We have pretty large files, the order of 1-1.5 GB combined (mostly log files) with raw data that is easily parseable to a csv, which is subsequently supposed to be graphed to generate a set of graph images.
Currently, we are using bash scripts to turn the raw data into a csv file, with just the numbers that need to be graphed, and then feeding it into a gnuplot script. But this process is extremely slow. I tried to speed up the bash scripts by replacing some piped cut
s, tr
s etc. with a single awk
command, although this improved the speed, the whole thing is still very slow.
So, I am starting to believe there are better tools for this process. I am currently looking to rewrite this process in python+numpy or R. A friend of mine suggested using the JVM, and if I am to do that, I will use clojure, but am not sure how the JVM will perform.
I don't have much experience in dealing with these kind of problems, so any advice on how to proceed would be great. Thanks.
Edit: Also, I will want to store (to disk) the generated intermediate data, i.e., the csv, so I don't have to re-generate it, should I choose I want a different looking graph.
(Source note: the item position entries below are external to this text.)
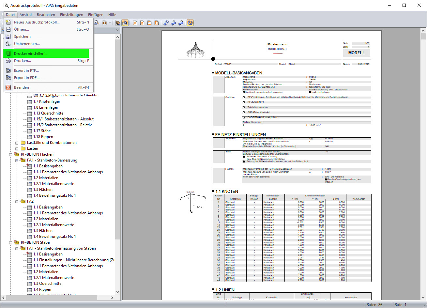This screenshot has width=427, height=308.
Task: Toggle the automatic refresh icon in the toolbar
Action: [x=190, y=23]
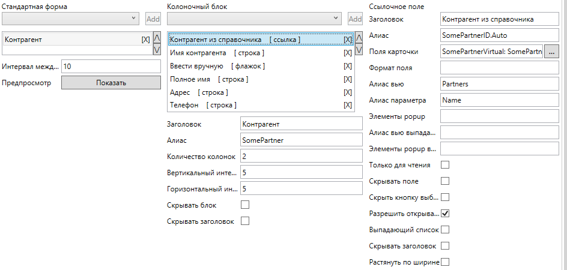Move item down in Стандартная форма list
This screenshot has height=270, width=567.
pos(157,49)
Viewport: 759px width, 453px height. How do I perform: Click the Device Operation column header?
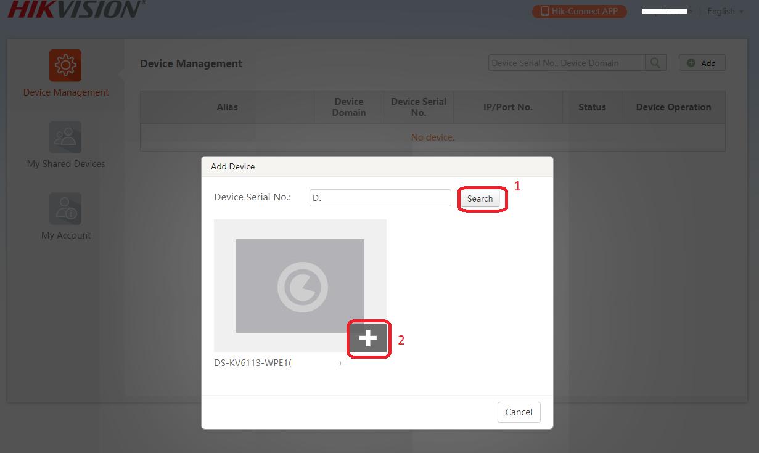pos(673,107)
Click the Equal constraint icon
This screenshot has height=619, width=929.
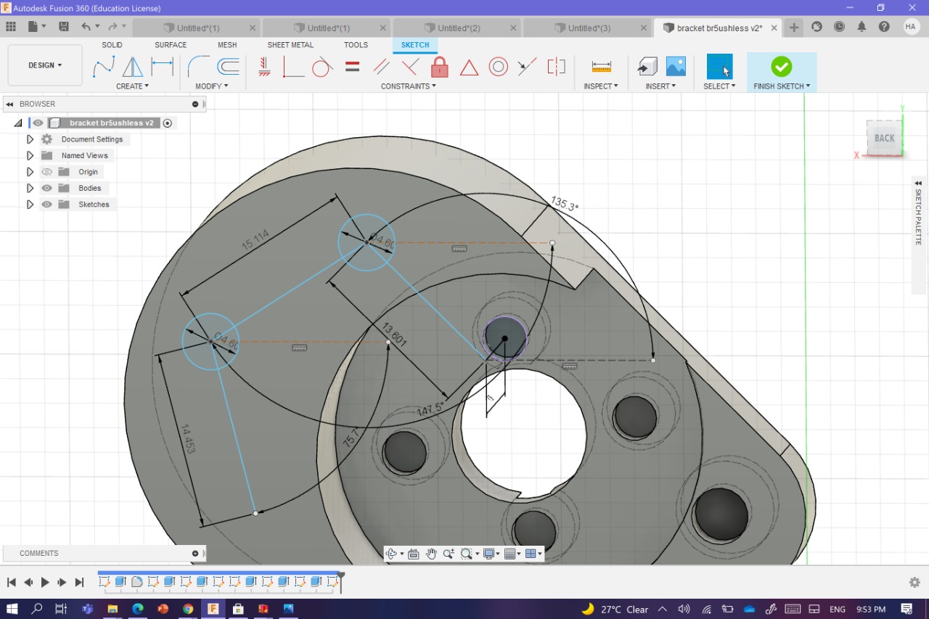(353, 67)
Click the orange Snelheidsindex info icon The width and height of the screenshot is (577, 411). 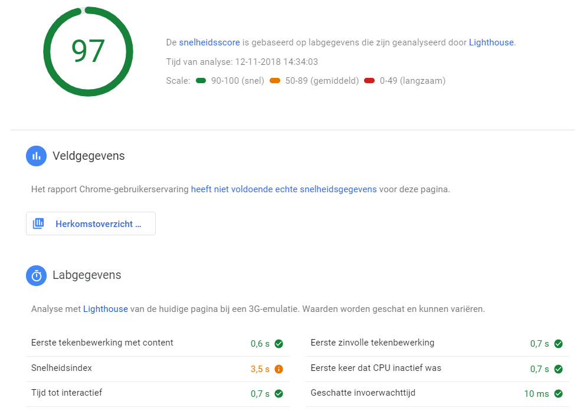click(279, 369)
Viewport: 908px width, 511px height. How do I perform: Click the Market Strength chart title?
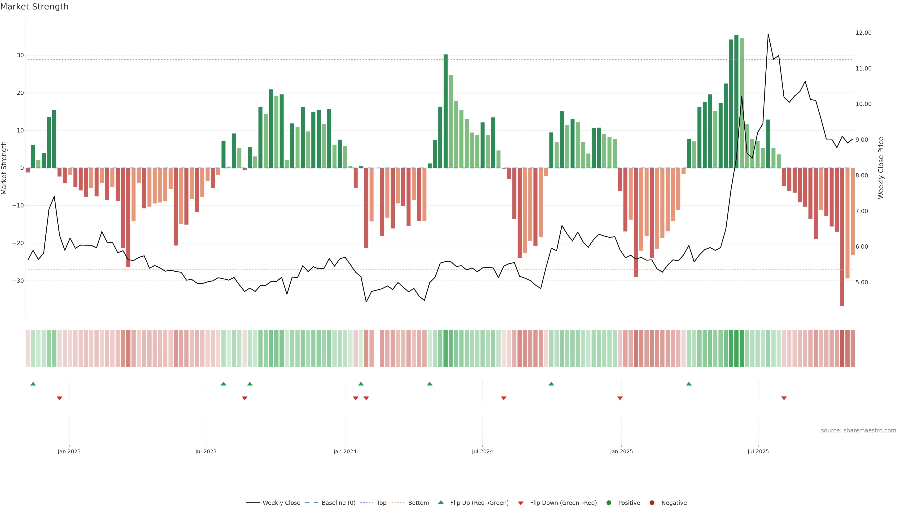pos(34,7)
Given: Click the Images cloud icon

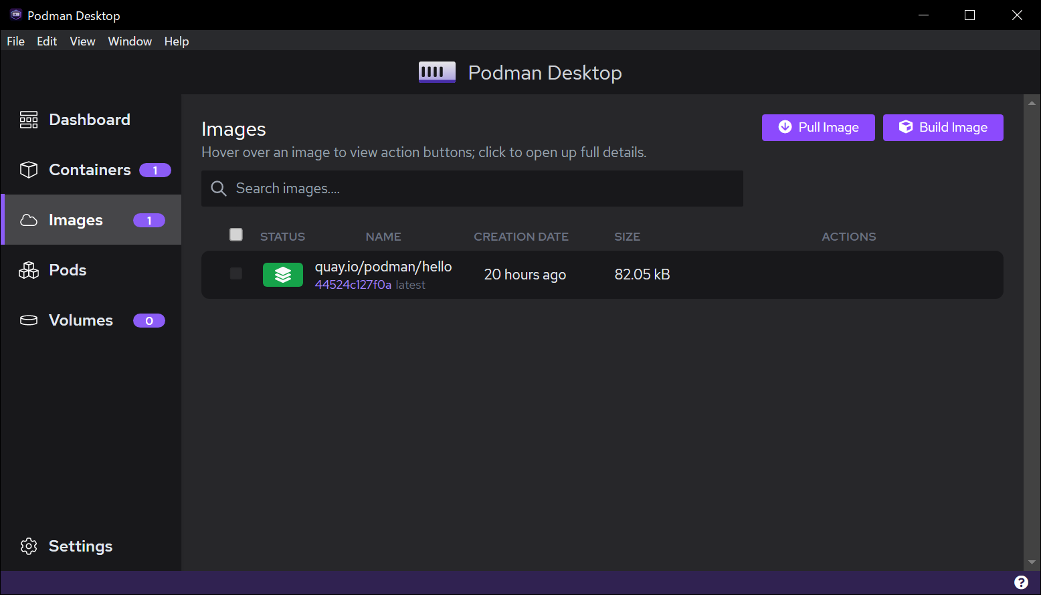Looking at the screenshot, I should tap(29, 220).
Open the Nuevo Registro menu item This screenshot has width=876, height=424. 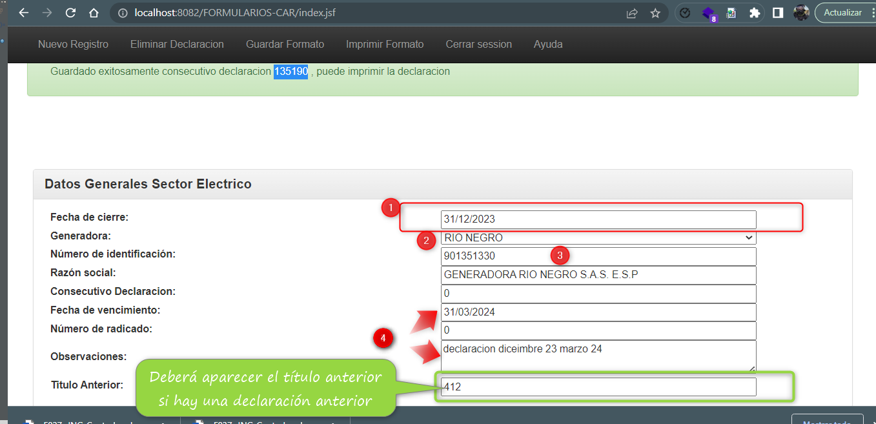tap(73, 45)
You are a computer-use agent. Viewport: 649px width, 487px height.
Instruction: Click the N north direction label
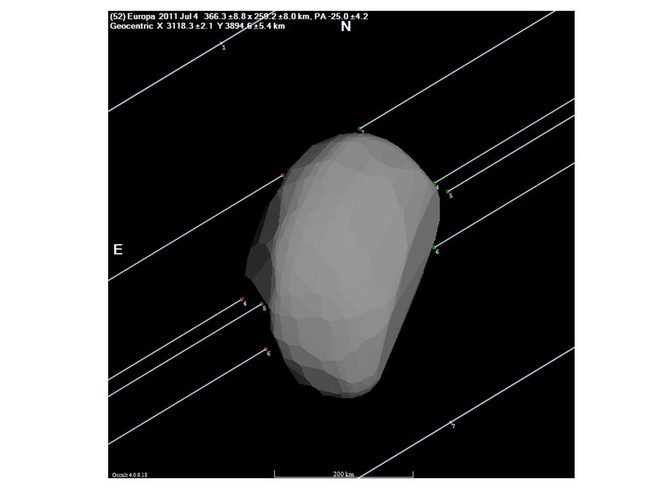(x=345, y=27)
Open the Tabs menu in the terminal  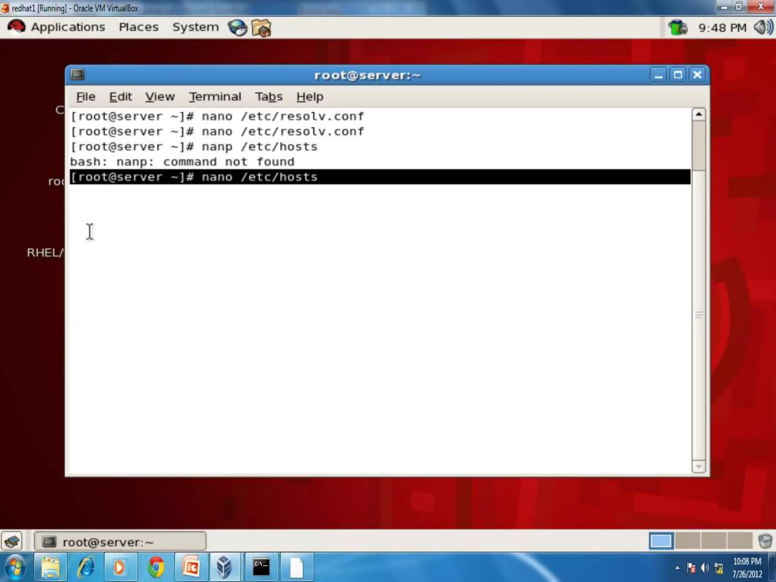pos(268,97)

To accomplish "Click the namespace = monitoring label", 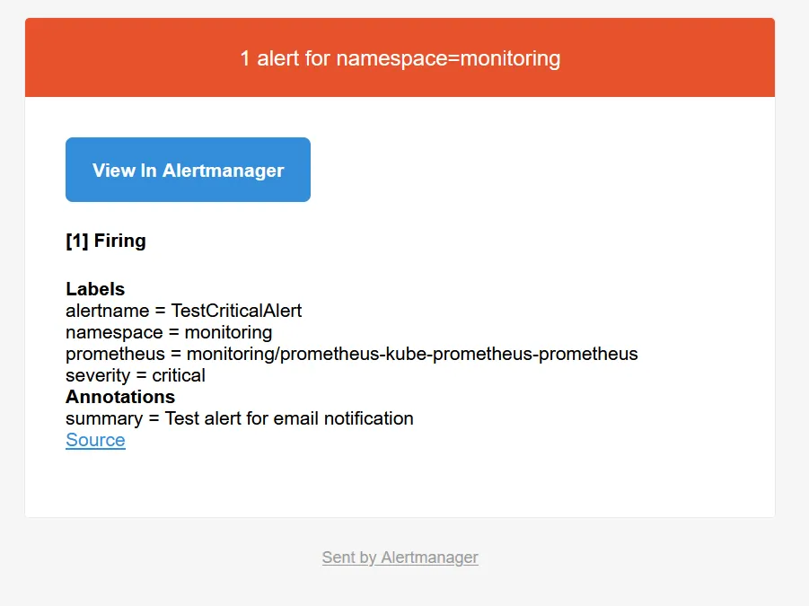I will 168,332.
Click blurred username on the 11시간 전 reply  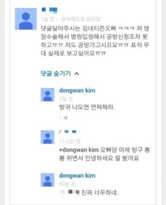68,132
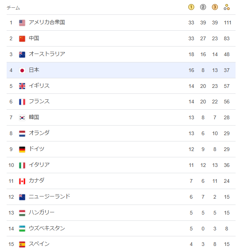Click the Japan flag icon

click(22, 70)
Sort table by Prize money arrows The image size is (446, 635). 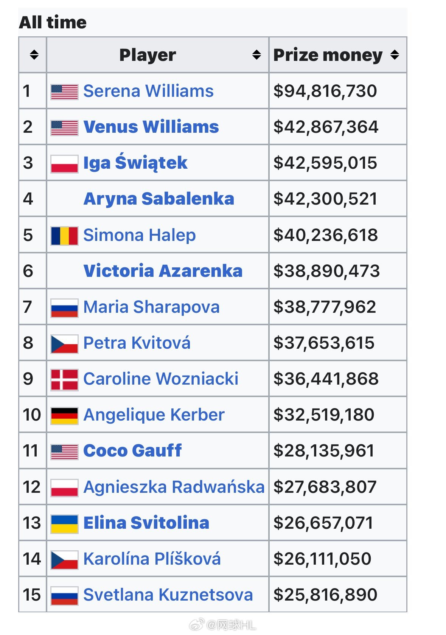395,55
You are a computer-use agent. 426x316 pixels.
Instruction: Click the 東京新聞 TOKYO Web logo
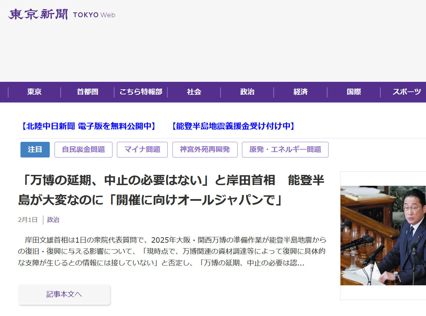coord(62,15)
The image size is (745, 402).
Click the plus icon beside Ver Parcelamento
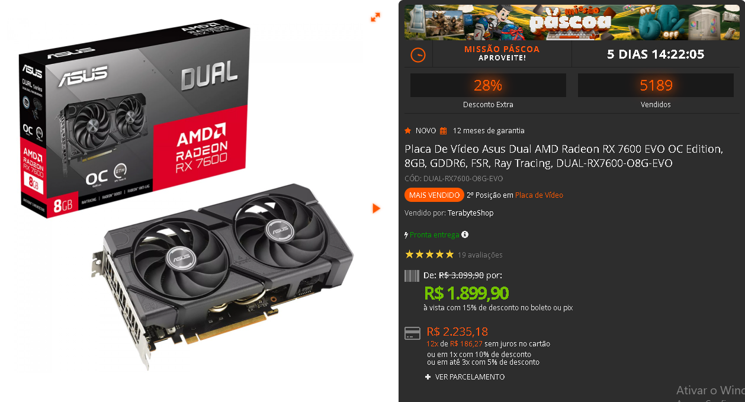pyautogui.click(x=428, y=377)
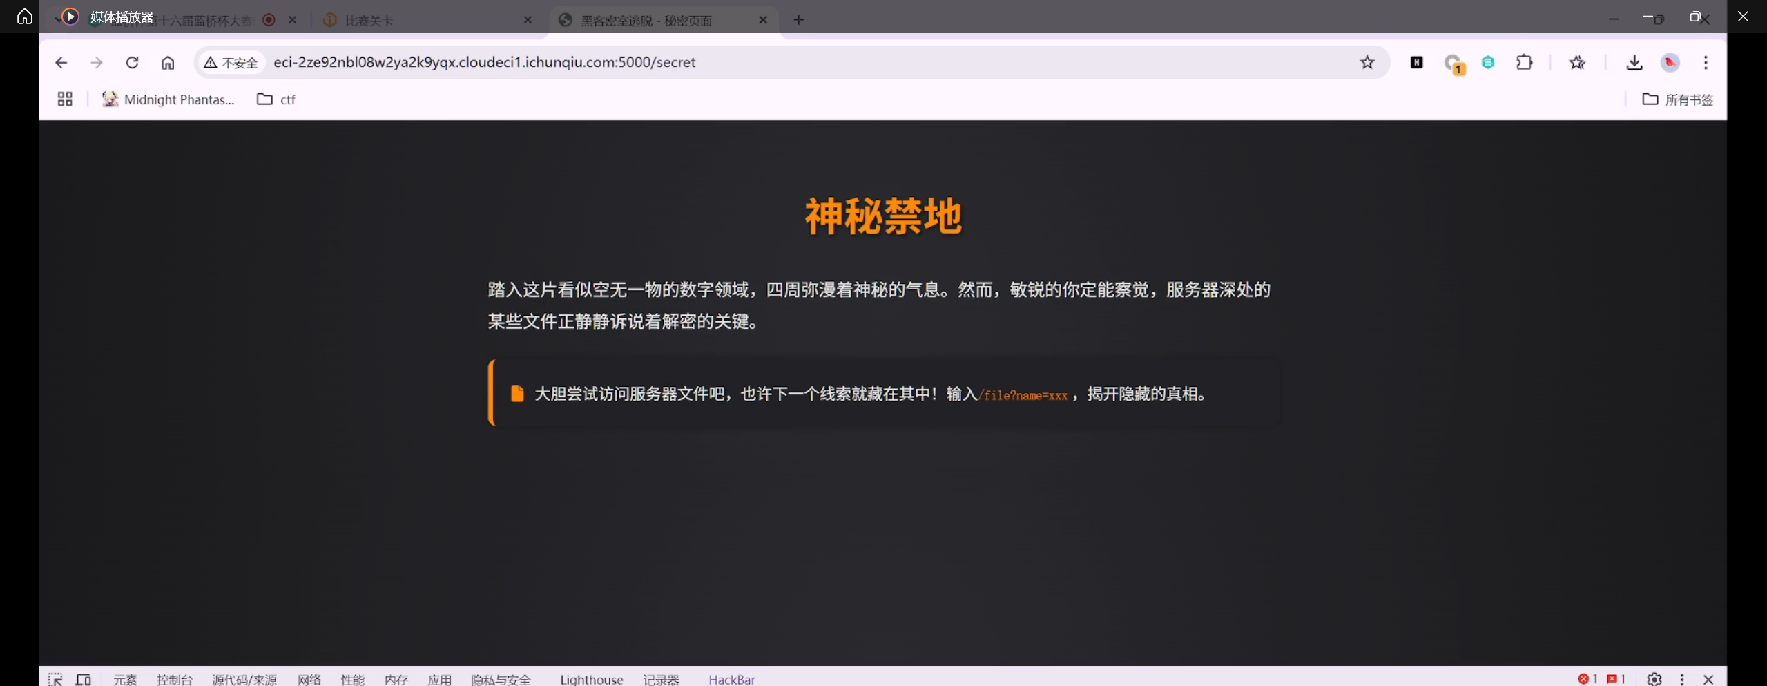
Task: Expand the 所有书签 all bookmarks folder
Action: click(1677, 99)
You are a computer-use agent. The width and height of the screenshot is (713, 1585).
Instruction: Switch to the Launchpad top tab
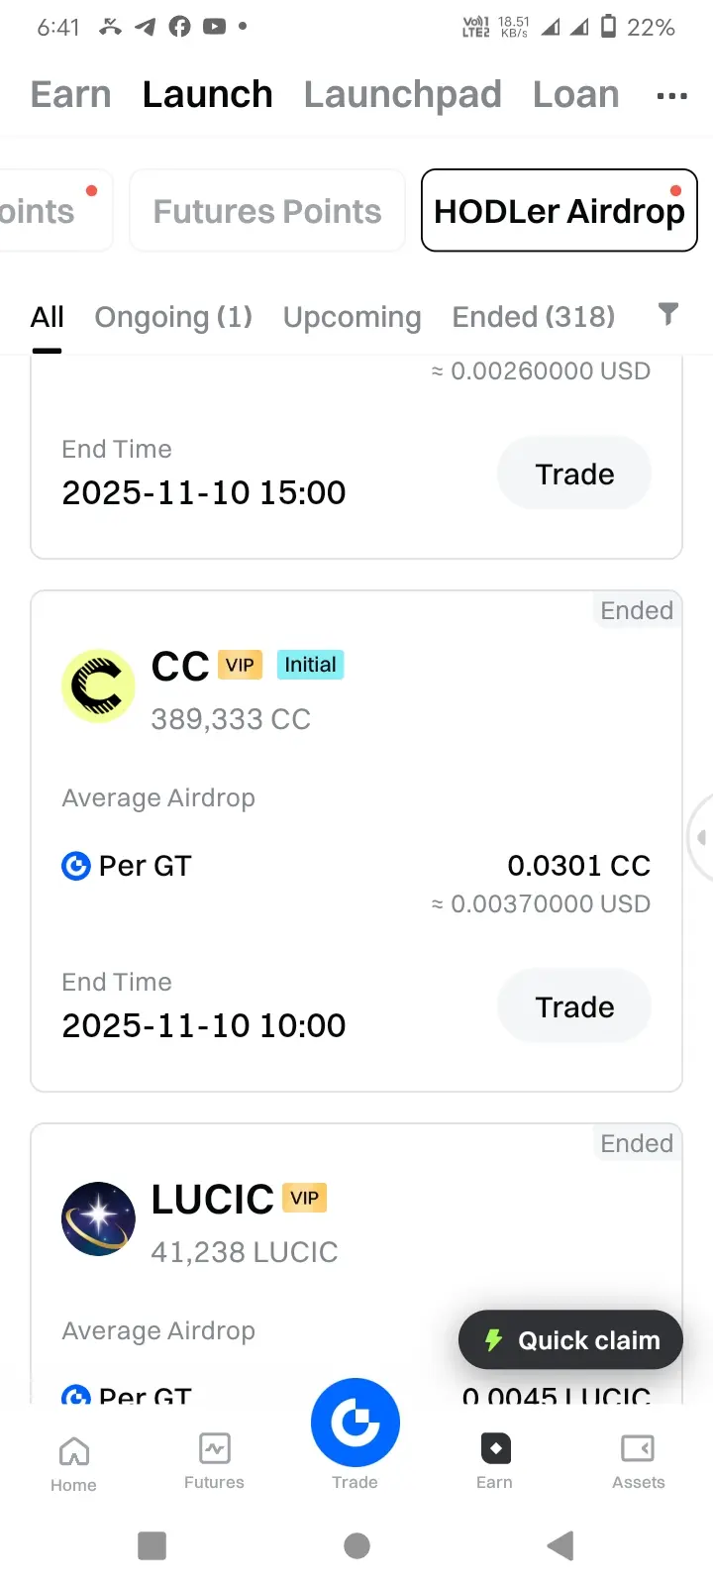coord(402,95)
Edit 2: The raw data files have one record per one line, whose fields are separated by a delimiter (|
). Not all fields are numbers. Each field I need in the output csv is obtained by applying a certain formula on the input records, which may use multiple fields from the input data. The output csv will have 3-4 fields per line, and I need graphs that plot 1-2, 1-3, 1-4 fields in a (may be) bar chart. I hope that gives a better picture.
Edit 3: I have modified @adirau's script a little and it seems to be working pretty well. I have come far enough that I am reading data, sending to a pool of processor threads (pseudo processing, append thread name to data), and aggregating it into an output file, through another collector thread.
PS: I am not sure about the tagging of this question, feel free to correct it.